_TASK DESCRIPTION_.
For the listing below, output exactly the lines from the line with "The width and height of the screenshot is (1480, 740)." up to and including the line with "Click the RSS 2.0 feed icon", and no other lines.

_MATERIAL PROVIDED_.
**********

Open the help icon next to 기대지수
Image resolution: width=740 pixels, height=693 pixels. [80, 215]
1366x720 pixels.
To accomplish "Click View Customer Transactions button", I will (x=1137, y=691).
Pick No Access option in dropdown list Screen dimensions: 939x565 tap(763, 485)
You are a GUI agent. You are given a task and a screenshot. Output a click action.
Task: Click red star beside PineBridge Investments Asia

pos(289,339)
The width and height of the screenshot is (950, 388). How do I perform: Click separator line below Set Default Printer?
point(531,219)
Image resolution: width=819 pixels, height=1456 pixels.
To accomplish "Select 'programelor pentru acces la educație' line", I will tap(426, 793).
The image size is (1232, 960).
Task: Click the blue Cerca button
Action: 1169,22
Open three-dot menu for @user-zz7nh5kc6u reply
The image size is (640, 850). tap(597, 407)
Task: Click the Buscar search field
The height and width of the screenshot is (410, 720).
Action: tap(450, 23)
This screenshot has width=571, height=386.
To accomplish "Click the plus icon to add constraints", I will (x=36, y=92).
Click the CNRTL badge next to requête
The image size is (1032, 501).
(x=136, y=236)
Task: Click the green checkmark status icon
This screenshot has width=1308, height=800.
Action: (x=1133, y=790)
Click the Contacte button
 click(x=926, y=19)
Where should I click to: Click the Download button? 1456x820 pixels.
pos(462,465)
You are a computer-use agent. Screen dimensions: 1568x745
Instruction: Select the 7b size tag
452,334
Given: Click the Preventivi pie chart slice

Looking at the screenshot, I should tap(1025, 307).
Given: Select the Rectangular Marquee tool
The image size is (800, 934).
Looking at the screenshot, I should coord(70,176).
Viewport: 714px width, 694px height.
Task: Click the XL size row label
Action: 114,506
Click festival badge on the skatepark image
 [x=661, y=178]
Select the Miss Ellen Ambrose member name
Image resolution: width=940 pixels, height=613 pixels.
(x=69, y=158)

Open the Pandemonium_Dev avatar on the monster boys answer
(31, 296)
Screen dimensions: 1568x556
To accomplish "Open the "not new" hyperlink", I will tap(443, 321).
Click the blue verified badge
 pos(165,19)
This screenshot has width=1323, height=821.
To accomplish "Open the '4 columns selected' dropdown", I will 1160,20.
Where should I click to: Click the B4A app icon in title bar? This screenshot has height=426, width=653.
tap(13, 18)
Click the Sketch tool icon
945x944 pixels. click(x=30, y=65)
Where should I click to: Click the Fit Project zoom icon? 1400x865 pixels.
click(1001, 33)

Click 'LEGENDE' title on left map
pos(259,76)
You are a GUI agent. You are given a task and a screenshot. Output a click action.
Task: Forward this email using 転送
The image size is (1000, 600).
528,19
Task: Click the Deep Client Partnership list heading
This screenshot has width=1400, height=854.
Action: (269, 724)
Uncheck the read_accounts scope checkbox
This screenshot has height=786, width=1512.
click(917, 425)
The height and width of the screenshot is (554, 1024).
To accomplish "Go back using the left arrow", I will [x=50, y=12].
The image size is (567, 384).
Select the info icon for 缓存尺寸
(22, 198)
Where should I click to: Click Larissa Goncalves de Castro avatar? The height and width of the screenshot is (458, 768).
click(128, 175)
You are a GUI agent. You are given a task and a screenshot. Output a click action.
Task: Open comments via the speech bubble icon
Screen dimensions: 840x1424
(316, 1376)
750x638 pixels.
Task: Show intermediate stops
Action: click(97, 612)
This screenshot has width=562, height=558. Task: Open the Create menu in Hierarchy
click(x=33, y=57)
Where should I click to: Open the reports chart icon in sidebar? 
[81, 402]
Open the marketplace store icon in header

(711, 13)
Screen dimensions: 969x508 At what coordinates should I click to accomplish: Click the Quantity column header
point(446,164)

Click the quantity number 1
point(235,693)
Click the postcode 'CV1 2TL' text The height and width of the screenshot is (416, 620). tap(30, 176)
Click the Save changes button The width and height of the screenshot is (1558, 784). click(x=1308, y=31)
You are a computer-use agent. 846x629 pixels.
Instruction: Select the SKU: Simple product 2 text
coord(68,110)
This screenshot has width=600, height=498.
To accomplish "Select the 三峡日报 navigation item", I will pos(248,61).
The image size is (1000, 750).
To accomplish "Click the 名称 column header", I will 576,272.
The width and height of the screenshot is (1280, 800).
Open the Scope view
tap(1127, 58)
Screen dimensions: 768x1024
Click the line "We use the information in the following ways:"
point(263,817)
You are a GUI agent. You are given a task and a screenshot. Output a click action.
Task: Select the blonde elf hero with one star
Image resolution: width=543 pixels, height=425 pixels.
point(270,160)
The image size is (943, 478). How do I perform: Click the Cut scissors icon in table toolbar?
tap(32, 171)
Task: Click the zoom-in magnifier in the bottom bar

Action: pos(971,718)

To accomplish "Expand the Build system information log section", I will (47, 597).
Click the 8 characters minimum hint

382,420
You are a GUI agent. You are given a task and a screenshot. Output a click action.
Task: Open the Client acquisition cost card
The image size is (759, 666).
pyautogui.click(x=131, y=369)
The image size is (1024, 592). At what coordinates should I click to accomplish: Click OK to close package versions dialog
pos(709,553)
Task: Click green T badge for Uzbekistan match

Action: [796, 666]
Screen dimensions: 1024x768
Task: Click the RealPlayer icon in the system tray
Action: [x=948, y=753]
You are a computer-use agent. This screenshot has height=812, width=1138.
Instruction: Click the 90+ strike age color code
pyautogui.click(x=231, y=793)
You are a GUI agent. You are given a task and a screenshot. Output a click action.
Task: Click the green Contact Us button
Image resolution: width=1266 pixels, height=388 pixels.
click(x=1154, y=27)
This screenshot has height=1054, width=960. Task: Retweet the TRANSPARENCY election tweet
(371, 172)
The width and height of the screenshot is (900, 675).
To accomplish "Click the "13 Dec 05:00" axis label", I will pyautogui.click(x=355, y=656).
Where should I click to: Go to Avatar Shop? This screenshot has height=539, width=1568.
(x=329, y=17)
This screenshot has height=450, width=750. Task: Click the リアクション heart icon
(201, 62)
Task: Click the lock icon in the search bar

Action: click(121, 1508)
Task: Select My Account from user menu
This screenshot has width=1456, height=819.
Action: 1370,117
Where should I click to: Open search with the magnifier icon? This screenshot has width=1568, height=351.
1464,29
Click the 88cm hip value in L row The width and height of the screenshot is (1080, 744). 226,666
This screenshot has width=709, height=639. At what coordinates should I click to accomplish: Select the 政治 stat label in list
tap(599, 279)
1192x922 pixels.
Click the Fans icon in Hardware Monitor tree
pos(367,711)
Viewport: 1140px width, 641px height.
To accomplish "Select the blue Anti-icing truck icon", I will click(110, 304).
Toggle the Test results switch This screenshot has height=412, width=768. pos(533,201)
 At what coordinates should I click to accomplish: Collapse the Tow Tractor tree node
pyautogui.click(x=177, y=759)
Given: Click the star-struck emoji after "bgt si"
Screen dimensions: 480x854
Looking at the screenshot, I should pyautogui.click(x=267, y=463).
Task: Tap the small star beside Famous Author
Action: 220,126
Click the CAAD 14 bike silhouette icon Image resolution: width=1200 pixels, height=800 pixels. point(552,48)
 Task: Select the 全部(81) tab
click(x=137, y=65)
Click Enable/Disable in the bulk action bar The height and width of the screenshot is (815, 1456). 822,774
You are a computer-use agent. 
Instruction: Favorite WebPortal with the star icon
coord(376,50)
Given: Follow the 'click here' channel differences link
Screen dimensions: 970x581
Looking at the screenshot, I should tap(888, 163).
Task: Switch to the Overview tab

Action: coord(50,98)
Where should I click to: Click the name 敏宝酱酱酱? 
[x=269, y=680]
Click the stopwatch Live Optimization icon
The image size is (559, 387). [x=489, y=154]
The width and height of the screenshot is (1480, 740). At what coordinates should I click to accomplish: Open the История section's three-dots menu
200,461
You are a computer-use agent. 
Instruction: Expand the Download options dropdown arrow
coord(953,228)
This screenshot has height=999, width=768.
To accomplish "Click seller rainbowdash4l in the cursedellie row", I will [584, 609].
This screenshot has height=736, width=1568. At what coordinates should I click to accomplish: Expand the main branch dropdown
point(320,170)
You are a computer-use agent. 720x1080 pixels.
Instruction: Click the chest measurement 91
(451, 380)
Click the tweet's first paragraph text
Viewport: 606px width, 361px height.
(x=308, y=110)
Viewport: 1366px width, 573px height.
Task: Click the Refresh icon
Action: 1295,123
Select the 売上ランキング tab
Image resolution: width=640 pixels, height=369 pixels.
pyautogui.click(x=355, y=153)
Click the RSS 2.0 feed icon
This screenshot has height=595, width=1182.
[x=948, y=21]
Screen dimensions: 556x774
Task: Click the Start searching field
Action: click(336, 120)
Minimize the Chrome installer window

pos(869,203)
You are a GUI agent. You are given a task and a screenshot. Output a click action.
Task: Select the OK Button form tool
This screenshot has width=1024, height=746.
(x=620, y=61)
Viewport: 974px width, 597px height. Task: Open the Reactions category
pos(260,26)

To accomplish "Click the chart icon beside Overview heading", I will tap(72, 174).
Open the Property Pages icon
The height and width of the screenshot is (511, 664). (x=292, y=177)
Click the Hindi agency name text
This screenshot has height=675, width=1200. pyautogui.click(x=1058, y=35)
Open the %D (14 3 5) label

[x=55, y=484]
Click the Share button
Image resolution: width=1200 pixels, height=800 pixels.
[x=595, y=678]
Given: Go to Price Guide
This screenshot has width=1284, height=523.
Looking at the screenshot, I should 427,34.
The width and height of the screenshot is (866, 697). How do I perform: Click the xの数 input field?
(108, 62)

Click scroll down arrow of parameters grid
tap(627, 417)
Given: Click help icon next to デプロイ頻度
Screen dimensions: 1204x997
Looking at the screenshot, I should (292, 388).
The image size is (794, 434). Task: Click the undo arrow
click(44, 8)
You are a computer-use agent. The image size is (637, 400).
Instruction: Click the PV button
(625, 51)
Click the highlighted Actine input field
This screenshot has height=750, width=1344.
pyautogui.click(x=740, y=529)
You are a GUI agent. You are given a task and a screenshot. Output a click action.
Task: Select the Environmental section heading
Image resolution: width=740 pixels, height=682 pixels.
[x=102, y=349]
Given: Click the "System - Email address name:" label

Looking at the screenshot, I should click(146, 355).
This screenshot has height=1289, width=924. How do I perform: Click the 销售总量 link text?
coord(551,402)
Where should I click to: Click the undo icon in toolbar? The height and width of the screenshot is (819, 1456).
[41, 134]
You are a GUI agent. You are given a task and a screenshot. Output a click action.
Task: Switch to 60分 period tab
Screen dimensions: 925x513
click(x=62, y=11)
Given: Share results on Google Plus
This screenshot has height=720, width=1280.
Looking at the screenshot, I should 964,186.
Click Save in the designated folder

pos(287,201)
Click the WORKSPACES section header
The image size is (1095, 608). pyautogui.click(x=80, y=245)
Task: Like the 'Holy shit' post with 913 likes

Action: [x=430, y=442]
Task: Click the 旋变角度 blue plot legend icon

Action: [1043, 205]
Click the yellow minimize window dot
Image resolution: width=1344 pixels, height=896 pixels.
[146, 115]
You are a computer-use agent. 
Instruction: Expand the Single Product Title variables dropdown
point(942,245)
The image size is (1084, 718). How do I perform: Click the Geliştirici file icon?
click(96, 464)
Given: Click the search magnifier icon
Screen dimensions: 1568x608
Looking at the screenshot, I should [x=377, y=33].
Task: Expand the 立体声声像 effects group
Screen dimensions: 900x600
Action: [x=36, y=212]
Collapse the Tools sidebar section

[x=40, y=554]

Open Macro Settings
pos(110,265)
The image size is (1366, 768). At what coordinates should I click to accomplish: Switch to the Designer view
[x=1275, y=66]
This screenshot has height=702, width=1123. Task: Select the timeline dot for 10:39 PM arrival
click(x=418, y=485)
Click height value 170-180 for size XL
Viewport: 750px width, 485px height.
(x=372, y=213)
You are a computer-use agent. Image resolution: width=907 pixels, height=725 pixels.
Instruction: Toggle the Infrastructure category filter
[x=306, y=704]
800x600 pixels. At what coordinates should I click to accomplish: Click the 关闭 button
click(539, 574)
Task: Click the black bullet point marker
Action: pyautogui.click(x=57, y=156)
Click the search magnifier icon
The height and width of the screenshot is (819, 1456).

**********

_TASK SOLUTION_.
The width and height of the screenshot is (1480, 740). At what coordinates should I click to accomplish: Open the История section's three-dots menu
200,461
You are a computer-use agent. 
Instruction: Expand the Download options dropdown arrow
coord(953,228)
This screenshot has height=999, width=768.
To accomplish "Click seller rainbowdash4l in the cursedellie row", I will [584, 609].
This screenshot has height=736, width=1568. At what coordinates should I click to accomplish: Expand the main branch dropdown
point(320,170)
You are a computer-use agent. 720x1080 pixels.
Instruction: Click the chest measurement 91
(451, 380)
Click the tweet's first paragraph text
Viewport: 606px width, 361px height.
(x=308, y=110)
Viewport: 1366px width, 573px height.
Task: Click the Refresh icon
Action: 1295,123
Select the 売上ランキング tab
Image resolution: width=640 pixels, height=369 pixels.
pyautogui.click(x=355, y=153)
Click the RSS 2.0 feed icon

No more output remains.